TEXT SECTION
****

June 1, 2026: Strobe-Light Love

I changed my headlights the other day. I put in strobe lights instead. Now when I drive at night, it looks like everyone else is standing still. Stephen Wright

Looking for love is tricky business, like whipping a carousel horse. George Cukar

Heaven and love can well use hell, but hell can only misuse heaven and love. Hoonōs

Life can only be understood backwards; but it must be lived forwards. Søren Kierkegaard

Reconsidering the past is surely one powerful way to change perspective. Applying that reconsideration to the future is surely one powerful way to change behavior.

Still, and no disrespect to Søren Kierkegaard, considering or reconsidering either the past or the future can only be done in the present. Perhaps that is why the term “present” can mean a gift or time. Or even the gift of time or the time for gifts. Such considerations are one of the cornerstones of democracy.  And democracy is not just a political term.

****

DATASET EXCERPT
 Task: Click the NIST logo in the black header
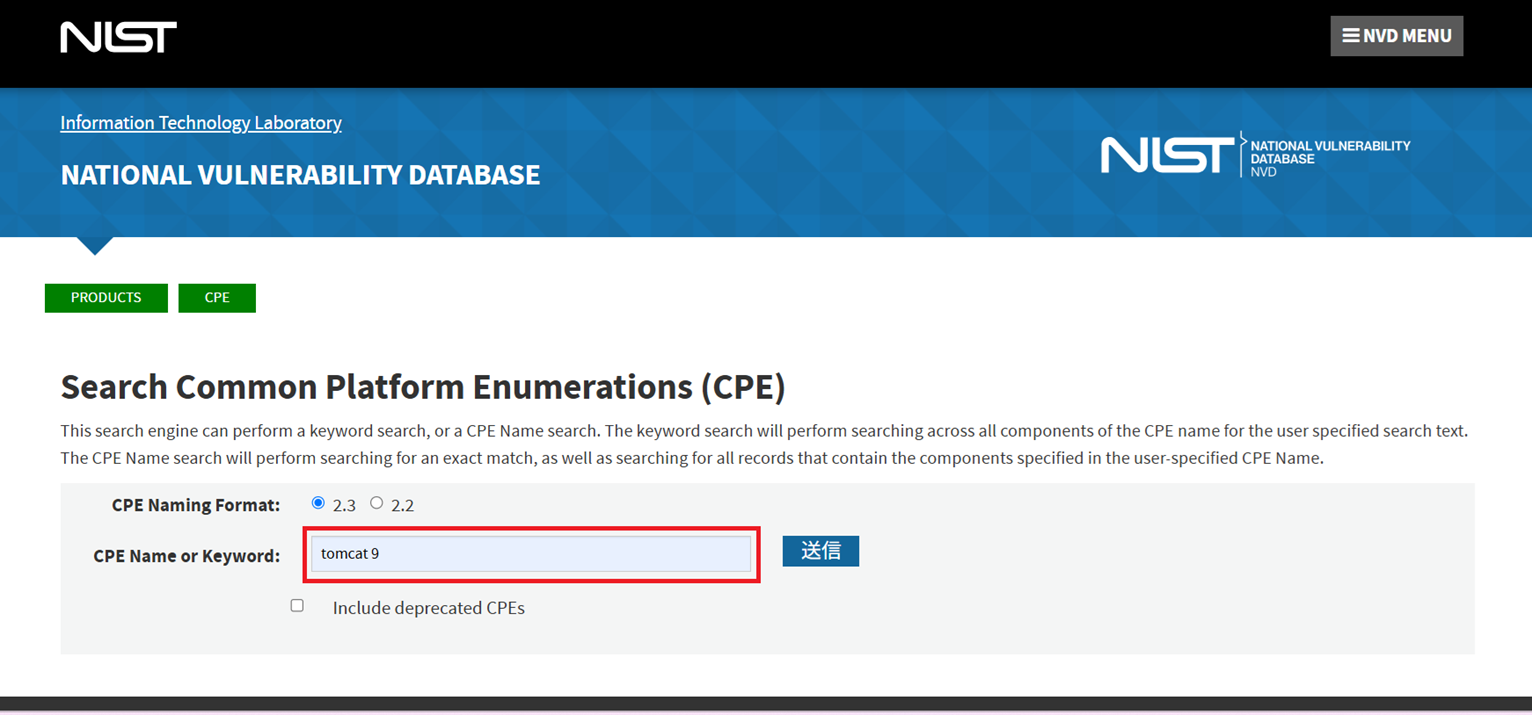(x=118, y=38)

****

WHAT YOU WILL DO
(1) In the "Strobe-Light Love" entry, which term is said to mean either a gift or time?
(2) How would you extend the "Strobe-Light Love" entry past its final sentence, in the same reflective voice?
The lines above come from a different source than the entry.

WRITTEN ANSWERS
(1) "Present"

(2)
This is a look at the democracy of love and intimacy. It is a rather dark look at what is, but a bright look at what can be accomplished if we want to. That shift is not above our skill level. One can do it alone. But honestly and accurately sharing perspective, even when it changes, is the gift of our sixth-sense (yes, there are many modes of signal detection).

Strobe-light love: relationships experienced in flashes intense enough to feel eternal, separated by darkness long enough to mistake stillness for safety.

Not exactly a Valentine’s Day card. But it could be one in the humorous section.

I was taught men are love’s wayfarers; women are love’s lighthouse, also stated as men pursue love while women guarded it. It took me decades to realize everyone can be both a wayfarer and a lighthouse—everyone is pursuing and guarding. However, wayfarer and lighthouse, pursuing and guarding can all be protections from actually finding, having, and retaining what we seek.

Protecting can often be important. Who among us can navigate without looking out?  However, protecting ourselves from love leads to emotional distance and that effort, that distance, requires a full-time job—and that particular job does not come with options to advance, retirement accounts, or medical care, even if it comes with the illusion of vacation benefits. In any case, it is a mistake to confuse emotional distance as protection.  Protection has its own tyranny.

Still, protection is ubiquitous and that is why most can only tolerate about five days of happiness. Apparently, that is all the happiness many of us can stand at one time.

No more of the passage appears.